#### WHAT TO PRODUCE:
The line containing "How do I perform: Click the ED" and every line after it, through the last line of the records, are to be transcribed exactly, and nothing else.

#### DATA UNDER STUDY:
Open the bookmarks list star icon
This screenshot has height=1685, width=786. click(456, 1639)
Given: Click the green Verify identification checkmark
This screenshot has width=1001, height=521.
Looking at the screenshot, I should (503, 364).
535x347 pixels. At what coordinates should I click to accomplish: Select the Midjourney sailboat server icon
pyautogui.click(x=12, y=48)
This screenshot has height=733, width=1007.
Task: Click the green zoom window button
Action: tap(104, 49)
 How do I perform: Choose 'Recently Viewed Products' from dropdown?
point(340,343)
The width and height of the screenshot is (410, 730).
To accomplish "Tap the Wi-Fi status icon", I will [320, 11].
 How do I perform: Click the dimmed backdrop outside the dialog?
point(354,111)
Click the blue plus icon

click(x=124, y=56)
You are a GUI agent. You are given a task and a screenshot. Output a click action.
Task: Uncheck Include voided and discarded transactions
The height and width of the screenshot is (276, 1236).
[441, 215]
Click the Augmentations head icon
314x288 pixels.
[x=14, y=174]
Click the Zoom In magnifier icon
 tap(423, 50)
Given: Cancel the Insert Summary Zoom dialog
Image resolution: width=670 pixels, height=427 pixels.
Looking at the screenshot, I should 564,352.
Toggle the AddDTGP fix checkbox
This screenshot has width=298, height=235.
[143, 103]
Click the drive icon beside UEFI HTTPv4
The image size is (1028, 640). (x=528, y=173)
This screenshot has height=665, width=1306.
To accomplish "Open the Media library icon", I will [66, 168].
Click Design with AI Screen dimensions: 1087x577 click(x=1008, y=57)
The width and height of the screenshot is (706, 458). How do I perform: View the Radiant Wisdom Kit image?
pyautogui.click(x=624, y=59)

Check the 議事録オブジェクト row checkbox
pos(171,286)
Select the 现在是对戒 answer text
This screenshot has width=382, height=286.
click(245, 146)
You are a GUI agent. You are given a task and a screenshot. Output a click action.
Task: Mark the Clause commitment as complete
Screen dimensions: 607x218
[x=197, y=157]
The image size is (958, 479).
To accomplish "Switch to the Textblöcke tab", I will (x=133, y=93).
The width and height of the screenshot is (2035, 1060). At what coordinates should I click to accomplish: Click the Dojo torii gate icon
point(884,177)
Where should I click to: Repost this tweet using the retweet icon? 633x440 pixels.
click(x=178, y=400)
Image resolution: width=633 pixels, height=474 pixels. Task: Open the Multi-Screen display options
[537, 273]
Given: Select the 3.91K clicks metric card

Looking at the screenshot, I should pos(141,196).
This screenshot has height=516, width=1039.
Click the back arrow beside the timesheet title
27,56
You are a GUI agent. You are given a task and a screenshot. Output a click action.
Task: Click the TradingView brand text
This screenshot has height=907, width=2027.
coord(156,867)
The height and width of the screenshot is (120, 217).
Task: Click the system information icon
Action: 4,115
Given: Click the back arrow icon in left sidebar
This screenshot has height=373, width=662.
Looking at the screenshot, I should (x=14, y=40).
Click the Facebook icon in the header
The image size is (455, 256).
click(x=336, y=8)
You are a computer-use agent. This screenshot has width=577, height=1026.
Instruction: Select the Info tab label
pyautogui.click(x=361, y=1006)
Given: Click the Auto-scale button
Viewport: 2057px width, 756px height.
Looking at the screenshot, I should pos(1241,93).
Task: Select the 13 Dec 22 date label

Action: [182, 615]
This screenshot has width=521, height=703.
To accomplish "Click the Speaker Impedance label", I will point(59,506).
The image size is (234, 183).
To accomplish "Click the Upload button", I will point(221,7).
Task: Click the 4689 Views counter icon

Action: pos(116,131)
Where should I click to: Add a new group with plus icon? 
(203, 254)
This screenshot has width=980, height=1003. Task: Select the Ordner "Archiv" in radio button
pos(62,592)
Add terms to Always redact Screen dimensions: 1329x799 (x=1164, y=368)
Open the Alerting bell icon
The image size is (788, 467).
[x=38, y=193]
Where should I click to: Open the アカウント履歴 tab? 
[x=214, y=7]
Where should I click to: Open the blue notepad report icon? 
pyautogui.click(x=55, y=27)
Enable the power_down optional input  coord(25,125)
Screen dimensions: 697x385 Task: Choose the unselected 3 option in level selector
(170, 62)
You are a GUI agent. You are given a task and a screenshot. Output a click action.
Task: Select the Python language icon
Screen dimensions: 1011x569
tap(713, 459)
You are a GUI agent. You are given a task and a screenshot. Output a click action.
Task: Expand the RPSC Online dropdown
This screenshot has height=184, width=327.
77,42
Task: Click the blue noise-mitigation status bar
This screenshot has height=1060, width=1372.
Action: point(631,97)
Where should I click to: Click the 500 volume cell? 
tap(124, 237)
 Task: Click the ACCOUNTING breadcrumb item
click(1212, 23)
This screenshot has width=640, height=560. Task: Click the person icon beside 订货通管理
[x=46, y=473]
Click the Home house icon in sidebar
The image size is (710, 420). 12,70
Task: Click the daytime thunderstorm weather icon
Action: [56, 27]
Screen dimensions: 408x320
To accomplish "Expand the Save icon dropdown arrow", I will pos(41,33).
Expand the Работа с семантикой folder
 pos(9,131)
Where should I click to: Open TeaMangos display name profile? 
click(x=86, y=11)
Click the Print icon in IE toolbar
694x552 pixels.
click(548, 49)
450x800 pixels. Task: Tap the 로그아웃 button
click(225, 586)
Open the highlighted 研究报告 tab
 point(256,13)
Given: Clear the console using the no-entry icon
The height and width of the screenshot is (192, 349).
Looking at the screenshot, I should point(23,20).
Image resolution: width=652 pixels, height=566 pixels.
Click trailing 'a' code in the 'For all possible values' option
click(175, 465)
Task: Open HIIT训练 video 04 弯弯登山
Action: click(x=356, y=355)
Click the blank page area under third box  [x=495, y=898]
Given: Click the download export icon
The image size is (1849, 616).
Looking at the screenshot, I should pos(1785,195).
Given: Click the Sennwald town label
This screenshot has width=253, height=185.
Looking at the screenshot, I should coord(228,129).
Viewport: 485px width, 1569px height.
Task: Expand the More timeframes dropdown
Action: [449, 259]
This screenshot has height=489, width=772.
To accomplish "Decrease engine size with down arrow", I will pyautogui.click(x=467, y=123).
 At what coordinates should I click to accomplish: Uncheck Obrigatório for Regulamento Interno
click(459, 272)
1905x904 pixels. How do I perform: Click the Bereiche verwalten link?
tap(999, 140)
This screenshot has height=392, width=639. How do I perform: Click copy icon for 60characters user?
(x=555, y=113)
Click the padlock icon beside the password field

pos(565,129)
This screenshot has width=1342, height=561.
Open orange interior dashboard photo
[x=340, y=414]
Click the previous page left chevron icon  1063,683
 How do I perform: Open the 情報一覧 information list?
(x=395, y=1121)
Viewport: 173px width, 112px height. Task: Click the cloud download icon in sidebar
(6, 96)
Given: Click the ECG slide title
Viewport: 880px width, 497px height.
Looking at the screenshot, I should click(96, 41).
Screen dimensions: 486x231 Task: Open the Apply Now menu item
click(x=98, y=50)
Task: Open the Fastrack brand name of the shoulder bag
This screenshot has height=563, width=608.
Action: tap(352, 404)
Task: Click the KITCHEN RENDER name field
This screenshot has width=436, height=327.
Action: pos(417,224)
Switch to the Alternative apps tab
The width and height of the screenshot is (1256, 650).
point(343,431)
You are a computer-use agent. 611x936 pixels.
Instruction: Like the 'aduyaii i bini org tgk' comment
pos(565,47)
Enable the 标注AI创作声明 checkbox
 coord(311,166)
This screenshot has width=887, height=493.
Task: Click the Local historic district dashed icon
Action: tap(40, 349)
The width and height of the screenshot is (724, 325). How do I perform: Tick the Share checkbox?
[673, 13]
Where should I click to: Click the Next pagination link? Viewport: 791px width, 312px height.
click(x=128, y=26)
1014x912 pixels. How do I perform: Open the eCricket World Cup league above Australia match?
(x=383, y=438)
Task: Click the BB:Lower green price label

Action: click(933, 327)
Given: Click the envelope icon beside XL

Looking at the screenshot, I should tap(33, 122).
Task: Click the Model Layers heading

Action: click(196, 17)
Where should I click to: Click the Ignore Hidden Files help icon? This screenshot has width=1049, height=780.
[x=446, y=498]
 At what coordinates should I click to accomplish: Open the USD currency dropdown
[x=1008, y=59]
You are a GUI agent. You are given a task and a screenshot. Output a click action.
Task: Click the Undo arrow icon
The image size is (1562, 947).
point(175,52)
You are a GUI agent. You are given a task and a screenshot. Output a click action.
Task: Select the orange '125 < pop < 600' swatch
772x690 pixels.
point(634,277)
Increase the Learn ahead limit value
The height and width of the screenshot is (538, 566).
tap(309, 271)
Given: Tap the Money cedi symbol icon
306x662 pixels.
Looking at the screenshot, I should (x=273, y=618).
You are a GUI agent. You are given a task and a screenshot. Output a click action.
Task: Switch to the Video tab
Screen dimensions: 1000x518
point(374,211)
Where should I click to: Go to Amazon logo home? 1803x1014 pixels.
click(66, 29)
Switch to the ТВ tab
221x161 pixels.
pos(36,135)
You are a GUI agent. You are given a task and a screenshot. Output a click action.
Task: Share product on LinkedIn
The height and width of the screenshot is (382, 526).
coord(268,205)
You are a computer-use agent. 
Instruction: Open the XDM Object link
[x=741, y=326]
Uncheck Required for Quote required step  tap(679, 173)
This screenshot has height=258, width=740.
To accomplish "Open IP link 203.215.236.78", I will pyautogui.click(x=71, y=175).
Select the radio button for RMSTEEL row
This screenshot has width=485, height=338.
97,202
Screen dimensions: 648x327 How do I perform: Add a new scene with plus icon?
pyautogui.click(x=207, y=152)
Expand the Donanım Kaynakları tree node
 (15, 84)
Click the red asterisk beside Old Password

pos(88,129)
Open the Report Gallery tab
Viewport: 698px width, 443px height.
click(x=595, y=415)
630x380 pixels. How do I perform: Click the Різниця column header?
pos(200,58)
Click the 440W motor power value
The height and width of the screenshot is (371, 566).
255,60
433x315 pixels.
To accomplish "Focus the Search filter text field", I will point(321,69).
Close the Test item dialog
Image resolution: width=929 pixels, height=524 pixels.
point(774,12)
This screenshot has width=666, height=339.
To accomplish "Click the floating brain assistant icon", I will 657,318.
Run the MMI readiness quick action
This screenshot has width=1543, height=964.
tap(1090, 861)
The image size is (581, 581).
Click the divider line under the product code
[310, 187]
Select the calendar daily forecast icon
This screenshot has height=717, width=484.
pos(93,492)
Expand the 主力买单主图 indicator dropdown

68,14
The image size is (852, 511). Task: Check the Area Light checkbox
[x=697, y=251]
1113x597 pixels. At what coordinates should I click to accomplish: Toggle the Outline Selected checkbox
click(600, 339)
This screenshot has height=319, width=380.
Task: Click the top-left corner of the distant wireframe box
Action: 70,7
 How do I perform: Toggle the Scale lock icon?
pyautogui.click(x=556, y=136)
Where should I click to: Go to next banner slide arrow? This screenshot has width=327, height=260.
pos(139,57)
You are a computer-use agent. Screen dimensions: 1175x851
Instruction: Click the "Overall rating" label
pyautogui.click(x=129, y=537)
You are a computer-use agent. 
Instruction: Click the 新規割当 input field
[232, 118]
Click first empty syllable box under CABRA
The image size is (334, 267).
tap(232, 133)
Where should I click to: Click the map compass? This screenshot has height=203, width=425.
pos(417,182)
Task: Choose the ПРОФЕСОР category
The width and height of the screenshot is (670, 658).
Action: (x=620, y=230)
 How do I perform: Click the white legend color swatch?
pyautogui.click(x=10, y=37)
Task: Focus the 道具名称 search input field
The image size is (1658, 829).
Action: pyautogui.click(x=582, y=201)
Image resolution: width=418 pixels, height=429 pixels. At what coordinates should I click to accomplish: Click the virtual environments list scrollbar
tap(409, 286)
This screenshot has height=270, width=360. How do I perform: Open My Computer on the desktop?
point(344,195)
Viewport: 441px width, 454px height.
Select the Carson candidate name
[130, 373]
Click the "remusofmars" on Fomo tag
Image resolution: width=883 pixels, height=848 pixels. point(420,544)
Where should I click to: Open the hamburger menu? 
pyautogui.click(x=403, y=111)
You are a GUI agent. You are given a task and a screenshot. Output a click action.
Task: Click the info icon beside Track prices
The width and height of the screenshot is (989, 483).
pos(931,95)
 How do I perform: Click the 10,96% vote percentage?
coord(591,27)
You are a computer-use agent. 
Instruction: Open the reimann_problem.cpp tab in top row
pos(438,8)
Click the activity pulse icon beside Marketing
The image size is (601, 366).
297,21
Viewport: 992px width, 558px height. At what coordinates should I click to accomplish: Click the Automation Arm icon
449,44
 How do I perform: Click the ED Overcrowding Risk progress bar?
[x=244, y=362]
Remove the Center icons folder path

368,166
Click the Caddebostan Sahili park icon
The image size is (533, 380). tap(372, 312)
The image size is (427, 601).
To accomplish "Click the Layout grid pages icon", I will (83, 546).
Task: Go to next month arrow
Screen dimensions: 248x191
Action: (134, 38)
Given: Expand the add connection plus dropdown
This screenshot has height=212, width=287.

#### EXERCISE OUTPUT:
 How do I perform: Click the ED Overcrowding Risk progress bar?
[x=244, y=362]
Remove the Center icons folder path

368,166
Click the Caddebostan Sahili park icon
The image size is (533, 380). tap(372, 312)
The image size is (427, 601).
To accomplish "Click the Layout grid pages icon", I will (83, 546).
Task: Go to next month arrow
Screen dimensions: 248x191
Action: (134, 38)
Given: Expand the add connection plus dropdown
This screenshot has height=212, width=287.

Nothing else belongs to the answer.